As I see it, there's one big set of NodedSegmenentString that are created by EdgeNodingBuilder and represent the un-noded input edges and stored in the member variable "inputEdges":

https://github.com/libgeos/geos/blob/overlay-sr/src/operation/overlayng/EdgeNodingBuilder.cpp#L78-L79

And those are cleaned up here:

https://github.com/libgeos/geos/blob/overlay-sr/include/geos/operation/overlayng/EdgeNodingBuilder.h#L203-L208

There's a second transient set of NodedSegmentString that are generated by the Noder, and come into existence here:

https://github.com/libgeos/geos/blob/overlay-sr/src/operation/overlayng/EdgeNodingBuilder.cpp#L98

And then disappear almost immediately afterwards here:

https://github.com/libgeos/geos/blob/overlay-sr/src/operation/overlayng/EdgeNodingBuilder.cpp#L103-L105

The valgrind report seems to implicate this second lifecycle in a huge leak and yet, it seems really self-contained. The MCIndexNoder generates some new NodedSegmentString, the ValidatingNoder just holds onto the list for a while, then passes it on to the EdgeNodingBuilder that uses them to generate some Edges, then deletes them.

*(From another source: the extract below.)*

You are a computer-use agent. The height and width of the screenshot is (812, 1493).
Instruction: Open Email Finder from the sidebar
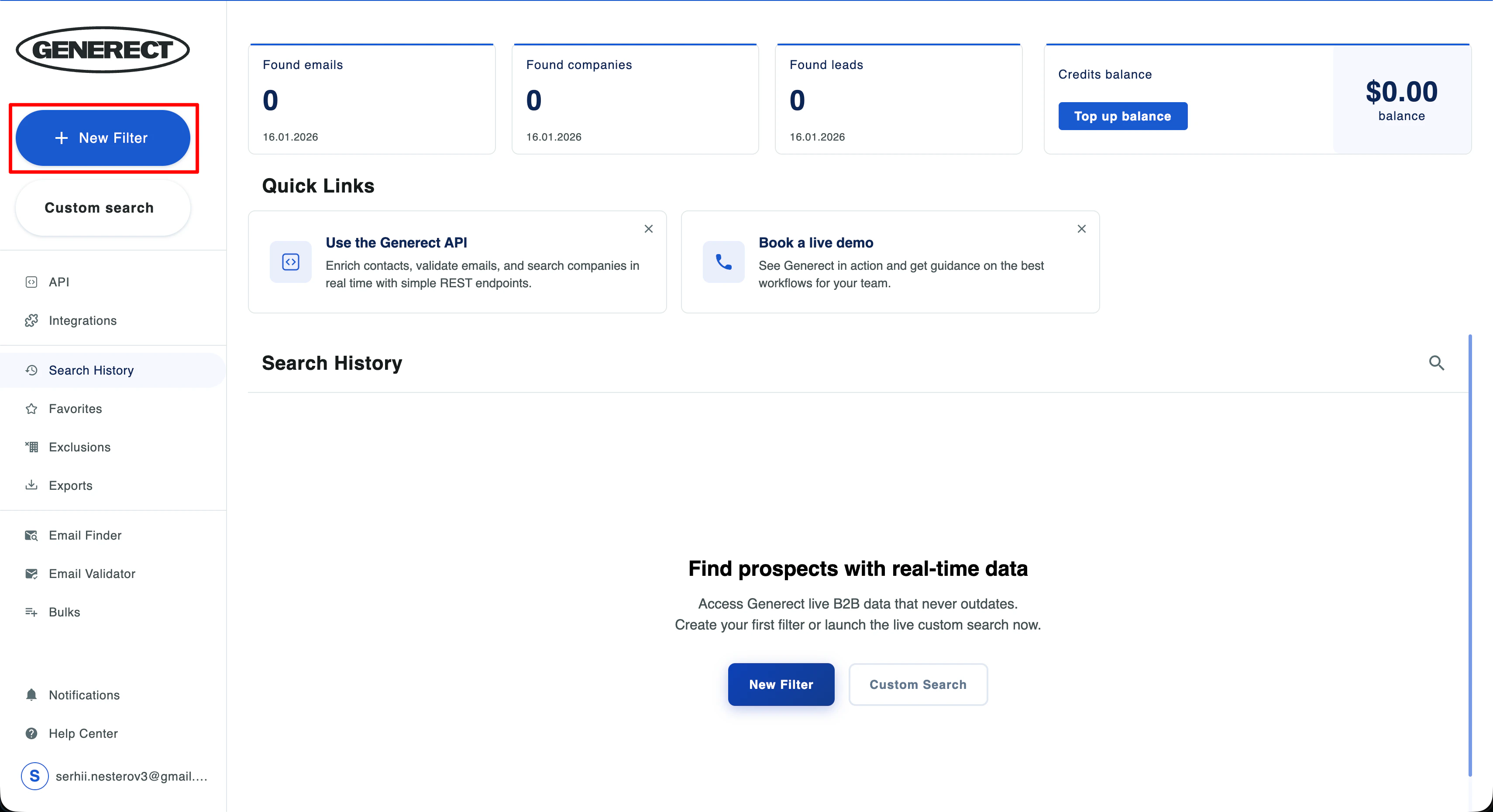pos(85,535)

The latest iteration of the branch is here. https://github.com/libgeos/geos/tree/overlay-sr/

Any and all feedbackk most appreciated,

P
_______________________________________________
geos-devel mailing list
[hidden email]
https://lists.osgeo.org/mailman/listinfo/geos-devel
Reply | Threaded
Open this post in threaded view
|

Re: Request for Eyeballs

Sandro Santilli-4
On Thu, Jul 23, 2020 at 08:22:44PM -0700, Paul Ramsey wrote:
> I'm trying to clean up memory use in the new overlayng code, on the overlay-sr branch, and have come to an impasse.
>
> The valgrind report is here: https://gist.github.com/pramsey/d4be398473ea49ff4e241f5e7d4b855b

That report contains multiple leaks, which are reported from smaller
to bigger, so I'd start at the end of it:

==6519== 59,784,992 (40,104 direct, 59,744,888 indirect) bytes in 1,671 blocks are definitely lost in loss record 8,846 of 8,847
==6519==    at 0x4C29203: operator new(unsigned long) (vg_replace_malloc.c:334)
==6519==    by 0x528EBAA: geos::noding::NodedSegmentString::getNodedSubstrings(std::vector<geos::noding::SegmentString*, std::allocator<geos::noding::SegmentString*> > const&) (NodedSegmentString.cpp:148)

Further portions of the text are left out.